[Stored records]

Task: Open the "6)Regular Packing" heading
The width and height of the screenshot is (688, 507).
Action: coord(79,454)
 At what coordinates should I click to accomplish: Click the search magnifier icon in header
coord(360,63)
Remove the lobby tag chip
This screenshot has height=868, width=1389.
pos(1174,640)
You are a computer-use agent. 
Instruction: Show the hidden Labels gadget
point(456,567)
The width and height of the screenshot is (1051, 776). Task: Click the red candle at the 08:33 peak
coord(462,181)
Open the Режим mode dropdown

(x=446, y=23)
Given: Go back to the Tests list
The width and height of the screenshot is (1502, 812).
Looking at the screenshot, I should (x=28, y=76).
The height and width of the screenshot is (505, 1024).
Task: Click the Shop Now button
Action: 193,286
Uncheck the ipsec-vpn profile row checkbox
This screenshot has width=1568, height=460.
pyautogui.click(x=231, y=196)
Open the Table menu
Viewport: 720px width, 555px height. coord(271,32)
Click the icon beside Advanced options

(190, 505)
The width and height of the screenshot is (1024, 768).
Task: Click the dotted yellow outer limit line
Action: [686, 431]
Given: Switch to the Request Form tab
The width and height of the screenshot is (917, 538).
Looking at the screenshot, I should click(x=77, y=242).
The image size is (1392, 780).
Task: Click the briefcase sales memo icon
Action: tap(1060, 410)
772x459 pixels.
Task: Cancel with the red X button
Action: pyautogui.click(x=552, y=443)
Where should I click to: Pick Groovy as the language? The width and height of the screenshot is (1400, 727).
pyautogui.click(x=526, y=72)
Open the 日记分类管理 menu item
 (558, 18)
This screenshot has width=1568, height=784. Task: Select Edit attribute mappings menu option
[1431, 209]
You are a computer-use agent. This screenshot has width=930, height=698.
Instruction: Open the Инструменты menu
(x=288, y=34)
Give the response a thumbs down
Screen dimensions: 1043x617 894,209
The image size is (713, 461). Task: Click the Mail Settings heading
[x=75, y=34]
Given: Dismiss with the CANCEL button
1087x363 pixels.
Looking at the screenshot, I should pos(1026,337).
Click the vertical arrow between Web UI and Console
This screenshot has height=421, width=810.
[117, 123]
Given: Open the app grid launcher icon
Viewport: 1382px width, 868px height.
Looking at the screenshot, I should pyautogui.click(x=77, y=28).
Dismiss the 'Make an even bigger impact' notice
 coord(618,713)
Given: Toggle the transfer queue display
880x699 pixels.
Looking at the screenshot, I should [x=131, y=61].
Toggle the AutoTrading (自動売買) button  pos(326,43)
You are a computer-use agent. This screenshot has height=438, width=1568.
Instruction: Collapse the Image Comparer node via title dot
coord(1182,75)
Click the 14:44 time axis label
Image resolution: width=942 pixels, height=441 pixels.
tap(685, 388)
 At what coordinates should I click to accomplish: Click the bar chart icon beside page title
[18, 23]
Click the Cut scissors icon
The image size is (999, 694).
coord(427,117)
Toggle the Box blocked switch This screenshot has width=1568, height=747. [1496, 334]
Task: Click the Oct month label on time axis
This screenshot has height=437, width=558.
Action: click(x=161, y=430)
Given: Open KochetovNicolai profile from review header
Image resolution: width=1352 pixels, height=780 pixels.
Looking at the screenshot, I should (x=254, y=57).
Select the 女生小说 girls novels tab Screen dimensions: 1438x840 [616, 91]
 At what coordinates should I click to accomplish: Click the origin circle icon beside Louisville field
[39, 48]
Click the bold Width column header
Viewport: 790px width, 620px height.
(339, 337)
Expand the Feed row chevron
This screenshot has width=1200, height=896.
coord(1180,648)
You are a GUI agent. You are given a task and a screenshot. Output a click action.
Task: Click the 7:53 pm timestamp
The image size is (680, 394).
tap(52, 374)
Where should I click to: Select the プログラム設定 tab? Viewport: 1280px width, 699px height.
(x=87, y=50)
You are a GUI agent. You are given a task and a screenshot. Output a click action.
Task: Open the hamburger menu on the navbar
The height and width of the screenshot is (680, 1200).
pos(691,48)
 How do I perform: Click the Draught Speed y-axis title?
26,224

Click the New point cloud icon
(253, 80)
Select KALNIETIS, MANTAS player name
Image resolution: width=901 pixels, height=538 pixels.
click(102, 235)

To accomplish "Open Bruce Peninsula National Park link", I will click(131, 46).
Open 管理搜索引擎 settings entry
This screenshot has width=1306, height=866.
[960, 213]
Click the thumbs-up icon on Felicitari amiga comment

* The problem: Nothing but an exact repetition of the entries is expected here.

* Exercise solution:
Task: Open the "6)Regular Packing" heading
The width and height of the screenshot is (688, 507).
Action: coord(79,454)
 At what coordinates should I click to accomplish: Click the search magnifier icon in header
coord(360,63)
Remove the lobby tag chip
This screenshot has height=868, width=1389.
pos(1174,640)
You are a computer-use agent. 
Instruction: Show the hidden Labels gadget
point(456,567)
The width and height of the screenshot is (1051, 776). Task: Click the red candle at the 08:33 peak
coord(462,181)
Open the Режим mode dropdown

(x=446, y=23)
Given: Go back to the Tests list
The width and height of the screenshot is (1502, 812).
Looking at the screenshot, I should (x=28, y=76).
The height and width of the screenshot is (505, 1024).
Task: Click the Shop Now button
Action: 193,286
Uncheck the ipsec-vpn profile row checkbox
This screenshot has width=1568, height=460.
pyautogui.click(x=231, y=196)
Open the Table menu
Viewport: 720px width, 555px height. coord(271,32)
Click the icon beside Advanced options

(190, 505)
The width and height of the screenshot is (1024, 768).
Task: Click the dotted yellow outer limit line
Action: [686, 431]
Given: Switch to the Request Form tab
The width and height of the screenshot is (917, 538).
Looking at the screenshot, I should click(x=77, y=242).
The image size is (1392, 780).
Task: Click the briefcase sales memo icon
Action: tap(1060, 410)
772x459 pixels.
Task: Cancel with the red X button
Action: pyautogui.click(x=552, y=443)
Where should I click to: Pick Groovy as the language? The width and height of the screenshot is (1400, 727).
pyautogui.click(x=526, y=72)
Open the 日记分类管理 menu item
 (558, 18)
This screenshot has width=1568, height=784. Task: Select Edit attribute mappings menu option
[1431, 209]
You are a computer-use agent. This screenshot has width=930, height=698.
Instruction: Open the Инструменты menu
(x=288, y=34)
Give the response a thumbs down
Screen dimensions: 1043x617 894,209
The image size is (713, 461). Task: Click the Mail Settings heading
[x=75, y=34]
Given: Dismiss with the CANCEL button
1087x363 pixels.
Looking at the screenshot, I should pos(1026,337).
Click the vertical arrow between Web UI and Console
This screenshot has height=421, width=810.
[117, 123]
Given: Open the app grid launcher icon
Viewport: 1382px width, 868px height.
Looking at the screenshot, I should pyautogui.click(x=77, y=28).
Dismiss the 'Make an even bigger impact' notice
 coord(618,713)
Given: Toggle the transfer queue display
880x699 pixels.
Looking at the screenshot, I should [x=131, y=61].
Toggle the AutoTrading (自動売買) button  pos(326,43)
You are a computer-use agent. This screenshot has height=438, width=1568.
Instruction: Collapse the Image Comparer node via title dot
coord(1182,75)
Click the 14:44 time axis label
Image resolution: width=942 pixels, height=441 pixels.
tap(685, 388)
 At what coordinates should I click to accomplish: Click the bar chart icon beside page title
[18, 23]
Click the Cut scissors icon
The image size is (999, 694).
coord(427,117)
Toggle the Box blocked switch This screenshot has width=1568, height=747. [1496, 334]
Task: Click the Oct month label on time axis
This screenshot has height=437, width=558.
Action: click(x=161, y=430)
Given: Open KochetovNicolai profile from review header
Image resolution: width=1352 pixels, height=780 pixels.
Looking at the screenshot, I should (x=254, y=57).
Select the 女生小说 girls novels tab Screen dimensions: 1438x840 [616, 91]
 At what coordinates should I click to accomplish: Click the origin circle icon beside Louisville field
[39, 48]
Click the bold Width column header
Viewport: 790px width, 620px height.
(339, 337)
Expand the Feed row chevron
This screenshot has width=1200, height=896.
coord(1180,648)
You are a GUI agent. You are given a task and a screenshot. Output a click action.
Task: Click the 7:53 pm timestamp
The image size is (680, 394).
tap(52, 374)
Where should I click to: Select the プログラム設定 tab? Viewport: 1280px width, 699px height.
(x=87, y=50)
You are a GUI agent. You are given a task and a screenshot. Output a click action.
Task: Open the hamburger menu on the navbar
The height and width of the screenshot is (680, 1200).
pos(691,48)
 How do I perform: Click the Draught Speed y-axis title?
26,224

Click the New point cloud icon
(253, 80)
Select KALNIETIS, MANTAS player name
Image resolution: width=901 pixels, height=538 pixels.
click(102, 235)

To accomplish "Open Bruce Peninsula National Park link", I will click(131, 46).
Open 管理搜索引擎 settings entry
This screenshot has width=1306, height=866.
[960, 213]
Click the thumbs-up icon on Felicitari amiga comment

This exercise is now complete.